An excellent letter and response.
Eretz Israel territorial limits were those on record until invaded by a sequel of foreign powers. The same ones that since have presumed to have the right to allocate what was never theirs. Whatever the post Roman Empire inheritors arranged amongst themselves.
Israel never engaged on conquest Wars but responded to aggression and today resides within the historical bounderies of our Land. One may agree or not with “negotiating” with intent to relinquist some parts of our Land, yet that is not a recogniton of anyone else being entitled to that.
Most of us expect violence again on the part of the islamics.
They will find us prepared… And so will anyone else in any way acting in support of that violence,
Is the law of nations time bound? Begins to be considered from a specific date forward? If not, then in fact every nation would then be in violation.

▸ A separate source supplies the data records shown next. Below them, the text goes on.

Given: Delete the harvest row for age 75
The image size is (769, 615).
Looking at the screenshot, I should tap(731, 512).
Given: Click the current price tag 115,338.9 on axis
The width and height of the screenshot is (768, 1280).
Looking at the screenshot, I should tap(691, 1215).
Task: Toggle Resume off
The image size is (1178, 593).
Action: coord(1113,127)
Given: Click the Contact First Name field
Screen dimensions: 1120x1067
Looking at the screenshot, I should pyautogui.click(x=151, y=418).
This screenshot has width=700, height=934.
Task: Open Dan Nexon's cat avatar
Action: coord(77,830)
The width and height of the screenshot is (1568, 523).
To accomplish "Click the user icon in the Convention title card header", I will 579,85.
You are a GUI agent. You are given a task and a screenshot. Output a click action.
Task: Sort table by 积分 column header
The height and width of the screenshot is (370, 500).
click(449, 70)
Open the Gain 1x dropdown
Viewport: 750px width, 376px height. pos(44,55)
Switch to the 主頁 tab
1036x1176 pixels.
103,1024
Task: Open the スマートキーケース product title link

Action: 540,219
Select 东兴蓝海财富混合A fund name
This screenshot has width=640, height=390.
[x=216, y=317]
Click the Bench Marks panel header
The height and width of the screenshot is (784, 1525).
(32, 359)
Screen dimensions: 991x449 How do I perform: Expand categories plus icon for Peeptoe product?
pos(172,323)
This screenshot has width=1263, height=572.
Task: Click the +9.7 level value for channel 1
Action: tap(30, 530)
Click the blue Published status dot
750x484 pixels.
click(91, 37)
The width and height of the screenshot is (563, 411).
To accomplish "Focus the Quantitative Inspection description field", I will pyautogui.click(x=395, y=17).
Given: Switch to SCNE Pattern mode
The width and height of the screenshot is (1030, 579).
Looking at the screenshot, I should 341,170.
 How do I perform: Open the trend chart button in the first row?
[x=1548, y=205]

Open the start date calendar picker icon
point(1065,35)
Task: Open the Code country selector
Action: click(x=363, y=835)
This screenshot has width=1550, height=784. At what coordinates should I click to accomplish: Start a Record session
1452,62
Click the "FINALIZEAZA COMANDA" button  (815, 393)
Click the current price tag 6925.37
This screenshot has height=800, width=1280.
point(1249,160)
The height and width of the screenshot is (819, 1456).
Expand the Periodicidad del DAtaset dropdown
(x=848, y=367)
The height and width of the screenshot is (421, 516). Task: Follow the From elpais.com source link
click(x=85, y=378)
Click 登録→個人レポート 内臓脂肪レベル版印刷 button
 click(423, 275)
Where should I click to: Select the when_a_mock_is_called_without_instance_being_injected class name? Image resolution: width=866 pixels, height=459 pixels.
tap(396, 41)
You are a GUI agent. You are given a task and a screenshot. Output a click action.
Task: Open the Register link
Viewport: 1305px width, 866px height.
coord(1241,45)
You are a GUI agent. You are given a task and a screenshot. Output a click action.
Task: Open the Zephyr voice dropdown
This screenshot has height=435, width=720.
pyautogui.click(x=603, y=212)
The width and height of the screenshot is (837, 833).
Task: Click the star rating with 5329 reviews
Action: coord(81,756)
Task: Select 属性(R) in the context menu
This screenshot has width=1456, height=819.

Zell said it all. The people seeking the dismantling of Israel are not concerned with legality, nor is the UN General Assembly. The UN is a club, consisting mostly of small states led by dictators. The President of the United States chooses to accept the dictates of these leaders as binding law in the US and elsewhere. If the US voters, Congress and Supreme Court choose to submit to this foreign rule, they have the right of might to enforce their decision; the might of countless armed government agencies such as the BATFE, the IRS and Homeland Security; but they are destroying the rule of law and of decency, and will reap the consequences in short order. The “Christian Spring” is not far off, as is the “Jewish Spring”. Devils beware.
Just one comment to the excelent response from L. Marc Zell, Adv. He states:
Actually, the Mandates System (spelled out in Article 22 of the Covenant of the League of Nations) envisaged the creation of sovereign states after a period of “tutoring” by the Mandatory Power. The Supreme Council of the Allied Powers set up a number of Mandates, some of which with the express purpose of creating new sovereign states where none existed before. This was the case for Syria, Iraq, South West Africa (now Namibia) and others. All these decisions taken by the Supreme Council in the 1920s were carried out on behalf of the League of Nations which approved the mandates. The same applied to the “Jewish National Home” in Palestine, which was a future state in the making notwithstanding British efforts to oppose it.
Of course, as Zell aptly notes:
But without the legal framework put in place by the League of Nations, those Jews “returning to the Land of Israel” would have been considered as unlawful intruders with regard to the law of nations.